Financial considerations aside, moving toward internationalization provides four significant additional advantages for the institution:
- Increases global awareness for students;
- Bolsters research and knowledge production
- Fosters international collaboration
- Creates a “global university” brand that strengthens the institution’s reputation, relevance and reach
No longer constrained by distance and physical boundaries, institutions who leverage technology to facilitate access to the benefits of internationalization will take advantage of emerging opportunities, respond to changing markets and position their institution in this new global environment.
4. Focus on Outcomes
Most savvy 21st-century higher education consumers are single-minded in their demand for value and return on investment. The agile institution adapts to changing student demographics and needs by fine-tuning the notion of the “traditional college education” experience. The idealized version of a “typical college student” has no real connection to today’s higher education landscape. The modern typical college student in America has a job, a family, is enrolled part-time or some combination of all three.
Reflecting that new demographic, the recent Zogby Analytics survey the “University of the Future” reports the new “typical college student” demands that their institution be accessible, flexible, innovative and job-focused. This requires an institutional dexterity that provides students with courses at all times of the day or night, schedules that accommodate student needs around their work and learning on-the-go. Most importantly it requires a commitment clearly focused on outcomes that lead to career goals and aspirations.
The “new vocationalism” movement that integrates vocation and employment-oriented goals in academic educational programs provides the impetus for higher education institutions to be more agile in their offerings as these institutions build collaborations with industry. Leveraging their combined knowledge of labor markets, skills and pedagogy can provide the tangible outcomes the typical college student demands today.

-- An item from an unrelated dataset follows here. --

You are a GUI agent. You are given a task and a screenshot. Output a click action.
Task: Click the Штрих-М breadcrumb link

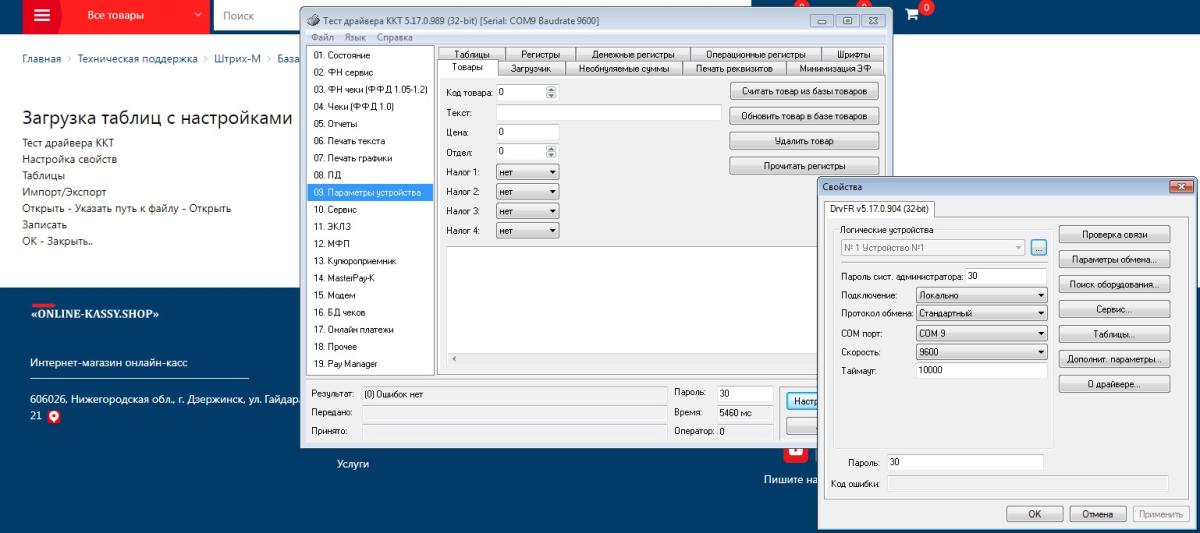coord(237,59)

5. Consider Modularity, Not Just Degrees
Institutions must have the readiness and capacity to capture those students who do not necessarily seek full degrees, but instead require “just-in-time” on-demand knowledge. Rather than declaring majors, those students might declare missions: education with a specific purpose in mind.
This new incentive of giving students real world applications and building offerings around a specific competency goal is particularly suited to modularization of learning content. Breaking down education into different components and filling the need for knowledge in bite-size chunks gives students the freedom to race through core concepts on their own schedule, freeing up face-to-face time for more in-depth work.

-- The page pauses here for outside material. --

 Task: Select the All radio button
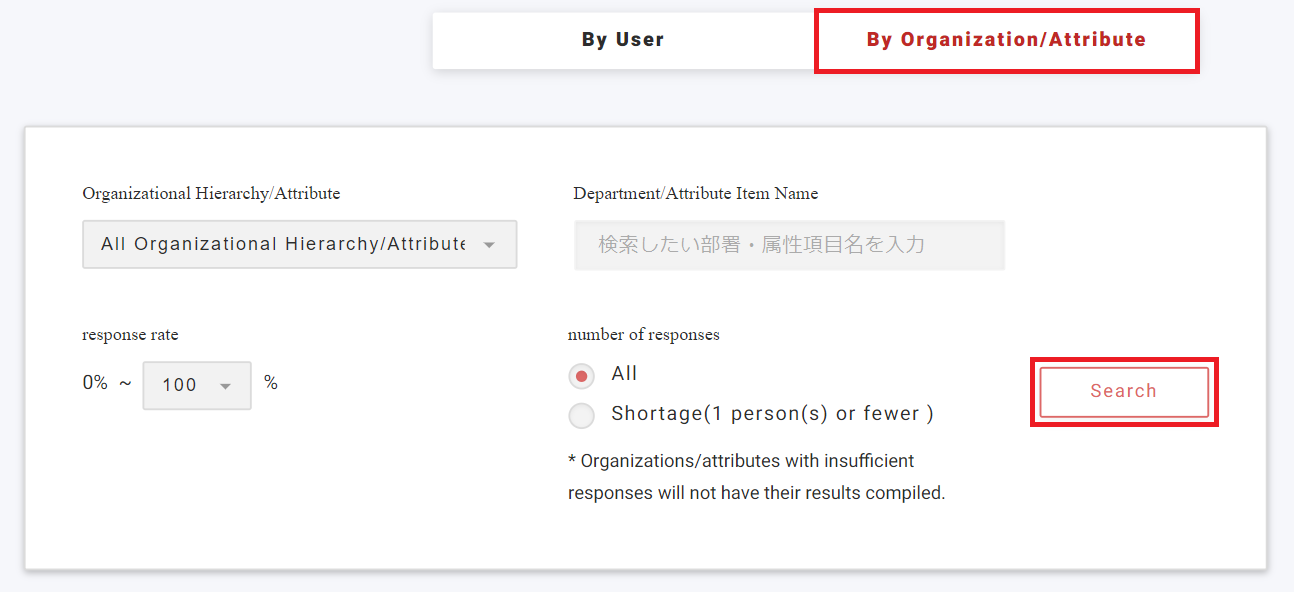tap(581, 376)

Finding multiple uses for the same content, and breaking courses down into smaller modules that can be taken on their own or shuffled and rearranged into a more personalized experience requires a commitment to adopting new models of blended learning. Examples of modularity might include online certificates in specific skill areas or alternate credentialing such as conferring digital badges for successful learning of chunks of knowledge.
With career placement rates, outcomes and career relevance playing an increasingly significant factor in decisions on where to enroll, on-demand knowledge and just-in-time education in modular form fills an important and growing space. This flexible architecture enables institutions to offer an array of stackable credentials or programs and scale them for a wide variety of needs.